Inquirer spreading R420 info

OpenGL guy said:
Why don't you just admit your own errors? "If 32 were actually available, they'd be exposed by now." In any event, sireric wasn't really wrong. Have the cap bits changed for R300? No, hence there was no change to the temp registers. There's no practical need to expose four more temps for R300. "Because we can" is not compelling enough to me, and, apparently, to others at ATI.

2) The R300 has 32 temporary registers in the vertex and pixel shaders (64 "total"). We currently "reveal" 12 in the pixel shader (not sure about vertex shader), following DX9 recommendations. We will raise that as caps bits allow or DX9 specs change.
I read the quote above as, "if Microsoft would let us, we'd support 32 temporary registers."

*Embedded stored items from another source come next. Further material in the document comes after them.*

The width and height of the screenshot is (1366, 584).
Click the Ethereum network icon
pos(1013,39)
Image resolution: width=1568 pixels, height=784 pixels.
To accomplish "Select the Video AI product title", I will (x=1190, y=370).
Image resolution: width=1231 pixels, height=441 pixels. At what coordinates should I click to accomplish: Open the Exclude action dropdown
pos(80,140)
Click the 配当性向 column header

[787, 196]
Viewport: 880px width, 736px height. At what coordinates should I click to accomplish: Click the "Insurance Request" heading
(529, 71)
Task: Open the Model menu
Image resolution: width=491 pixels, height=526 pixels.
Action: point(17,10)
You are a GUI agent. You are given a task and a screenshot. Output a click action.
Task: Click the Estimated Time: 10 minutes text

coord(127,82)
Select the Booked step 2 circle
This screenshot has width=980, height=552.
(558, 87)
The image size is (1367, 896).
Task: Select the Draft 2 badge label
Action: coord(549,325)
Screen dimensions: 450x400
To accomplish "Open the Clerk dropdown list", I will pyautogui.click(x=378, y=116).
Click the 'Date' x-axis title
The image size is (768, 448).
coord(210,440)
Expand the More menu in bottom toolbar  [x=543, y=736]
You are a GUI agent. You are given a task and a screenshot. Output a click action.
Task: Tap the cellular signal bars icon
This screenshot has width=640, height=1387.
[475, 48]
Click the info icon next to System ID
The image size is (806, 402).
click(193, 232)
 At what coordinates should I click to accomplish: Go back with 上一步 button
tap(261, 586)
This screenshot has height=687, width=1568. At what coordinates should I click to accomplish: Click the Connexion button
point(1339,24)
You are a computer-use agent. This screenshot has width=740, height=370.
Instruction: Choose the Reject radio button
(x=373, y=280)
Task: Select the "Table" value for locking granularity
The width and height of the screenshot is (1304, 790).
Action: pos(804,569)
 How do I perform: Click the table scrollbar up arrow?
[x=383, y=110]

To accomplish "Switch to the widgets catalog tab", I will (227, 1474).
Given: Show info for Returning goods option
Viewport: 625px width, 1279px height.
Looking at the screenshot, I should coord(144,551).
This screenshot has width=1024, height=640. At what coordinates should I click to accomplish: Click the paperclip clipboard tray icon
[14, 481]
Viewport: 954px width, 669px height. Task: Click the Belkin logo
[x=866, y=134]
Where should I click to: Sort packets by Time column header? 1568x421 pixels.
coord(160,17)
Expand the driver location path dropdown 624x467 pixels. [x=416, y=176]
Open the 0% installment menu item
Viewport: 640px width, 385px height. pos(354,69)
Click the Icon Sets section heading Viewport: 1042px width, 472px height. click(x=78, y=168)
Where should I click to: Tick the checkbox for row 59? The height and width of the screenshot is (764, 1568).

The caps bits have been available for supporting 32 temporary registers the entire time DX9 has been released.
 
Umm hows about ps2.0b for finally getting round to enabling 32 temps Chalnoth?

OpenGL guy, can you give us some indication of whether or not ps2.0b is actually an ATI profile or whether it was another company that had it prepared for them (SGI/PowerVI/NV???)
 
Chalnoth said:
OpenGL guy said:
Why don't you just admit your own errors? "If 32 were actually available, they'd be exposed by now." In any event, sireric wasn't really wrong. Have the cap bits changed for R300? No, hence there was no change to the temp registers. There's no practical need to expose four more temps for R300. "Because we can" is not compelling enough to me, and, apparently, to others at ATI.
2) The R300 has 32 temporary registers in the vertex and pixel shaders (64 "total"). We currently "reveal" 12 in the pixel shader (not sure about vertex shader), following DX9 recommendations. We will raise that as caps bits allow or DX9 specs change.
I read the quote above as, "if Microsoft would let us, we'd support 32 temporary registers."
It says "we will raise that". Does it say "we will raise that to 32"? No. Does it give a timeframe? No. Get over it. You are the one in error.
The caps bits have been available for supporting 32 temporary registers the entire time DX9 has been released.
As I stated, we could expose 16, but it's pointless.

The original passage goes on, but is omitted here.